[Dataset records]
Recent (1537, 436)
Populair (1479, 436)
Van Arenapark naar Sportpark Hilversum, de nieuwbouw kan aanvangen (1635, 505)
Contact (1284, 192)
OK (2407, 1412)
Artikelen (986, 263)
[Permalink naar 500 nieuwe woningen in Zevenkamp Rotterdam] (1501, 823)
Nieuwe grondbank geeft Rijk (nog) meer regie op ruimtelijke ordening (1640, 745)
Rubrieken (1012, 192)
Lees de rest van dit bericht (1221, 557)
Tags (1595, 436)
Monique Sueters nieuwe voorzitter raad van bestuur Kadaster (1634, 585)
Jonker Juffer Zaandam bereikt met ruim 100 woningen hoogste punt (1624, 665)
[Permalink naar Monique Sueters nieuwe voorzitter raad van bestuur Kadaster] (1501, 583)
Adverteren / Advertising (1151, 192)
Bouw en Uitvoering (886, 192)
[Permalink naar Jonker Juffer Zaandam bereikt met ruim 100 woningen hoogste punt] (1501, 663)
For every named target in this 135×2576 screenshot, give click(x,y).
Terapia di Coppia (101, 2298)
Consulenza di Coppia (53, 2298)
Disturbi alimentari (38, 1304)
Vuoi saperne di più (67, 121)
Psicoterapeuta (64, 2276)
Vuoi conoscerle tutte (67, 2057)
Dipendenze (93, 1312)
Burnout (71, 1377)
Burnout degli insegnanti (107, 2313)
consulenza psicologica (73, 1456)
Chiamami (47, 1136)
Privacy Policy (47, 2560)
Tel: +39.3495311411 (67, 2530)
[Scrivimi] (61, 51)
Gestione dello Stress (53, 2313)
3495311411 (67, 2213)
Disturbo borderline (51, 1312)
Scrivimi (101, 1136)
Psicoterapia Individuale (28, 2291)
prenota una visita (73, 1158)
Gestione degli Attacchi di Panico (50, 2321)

Required action –
Which of the lines above mention the word "bestuur"? Pull those lines out.

Answer to this exercise –
Monique Sueters nieuwe voorzitter raad van bestuur Kadaster (1634, 585)
[Permalink naar Monique Sueters nieuwe voorzitter raad van bestuur Kadaster] (1501, 583)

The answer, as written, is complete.